Constrained Optimization and lagrange Multipliers
This tutorial presents an introduction to optimization problems that involve finding a maximum or a minimum value of an objective function f(x1,x2,…,xn) subject to a constraint of the form g(x1,x2,…,xn) = k.
Maximum and Minimum
Finding optimum values of the function f(x1,x2,…,xn) without a constraint is a well known problem dealt with in calculus courses. One would normally use the gradient to find stationary points. Then check all stationary and boundary points to find optimum values.
Example
- f(x,y) = 2x2 + y2
- fx(x,y) = 4x = 0
- fy(x,y) = 2y = 0
f(x,y) has one stationary point at (0,0).
The Hessian
A common method of determining wether or not a function has an extreme value at a stationary point is to evaluate the hessian[3] of the function at that point. where the hessian is defined as $H(f)= \begin{bmatrix} \frac{{\partial}^2 f}{{\partial}^2 x_1} & \frac{{\partial}^2 f}{\partial x_1 \partial x_2} & \dots & \frac{{\partial}^2 f}{\partial x_1 \partial x_n} \\ \frac{{\partial}^2 f}{\partial x_2 \partial x_1} & \frac{{\partial}^2f}{{\partial}^2 x_2}& \dots & \frac{{\partial}^2f}{\partial x_n \partial x_n}\\ \vdots & \vdots & \ddots & \vdots \\ \frac{{\partial}^2f}{\partial x_n \partial x_1} & \frac{{\partial}^2f}{\partial x_n \partial x_2}& \dots & \frac{{\partial}^2f}{{\partial}^2 x_n}\\ \end{bmatrix}$
Second Derivative Test
The Second derivative test determines the optimality of stationary point x according to the following rules [2]:
- If H(f) > 0 at point x then f has a local minimum at x
- If H(f) < 0 at point x then f has a local maximum at } x
- If H(f) has negative and positive eigenvalues then x is a saddle point
- Otherwise the test is inconclusive
In the above example. $H(f)=\begin{bmatrix} 4 & 0\\ 0& 2 \end{bmatrix}$
Therefore f(x,y) has a minimum at (0,0)
Constrained Maximum and Minimum
When finding the extreme values of f(x1,x2,⋯,xn) subject to a constraint g(x1,x2,⋯,xn) = k, the stationary points found above will not work. This new problem can be thought of as finding extreme values of f(x1,x2,…,xn) when the point (x1,x2,…,xn) is restricted to lie on the surface g(x1,x2,…,xn) = k. The value of f(x1,x2,…,xn) is maximized(minimized) when the surfaces touch each other,i.e , they have a common tangent line. This means that the surfaces gradient vectors at that point are parallel, hence,
- ∇f(x1,x2,…,xn) = λ∇g(x1,x2,…,xn)
The number λ in the equation is known as the Lagrange multiplier.
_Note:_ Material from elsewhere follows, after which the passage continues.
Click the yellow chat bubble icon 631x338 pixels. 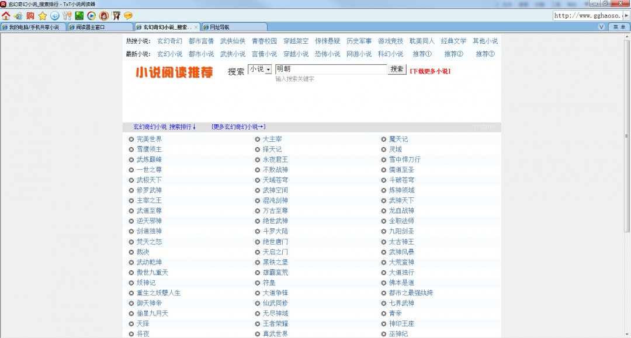pyautogui.click(x=127, y=16)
Lagrange multiplier method
The Lagrange multiplier methods solves the constrained optimization problem by transforming it into a non-constrained optimization problem of the from:
- L(x1,x2,…,xn,λ) = f(x1,x2,…,xn) + λ(k−g(x1,x2,…,xn))
Then finding the gradient and hessian as was done above will determine any optimum values of L(x1,x2,…,xn,λ).
Suppose we now want to find optimum values for f(x,y) = 2x2 + y2 subject to x + y = 1 from [2].
Then the Lagrangian method will result in a non-constrained function.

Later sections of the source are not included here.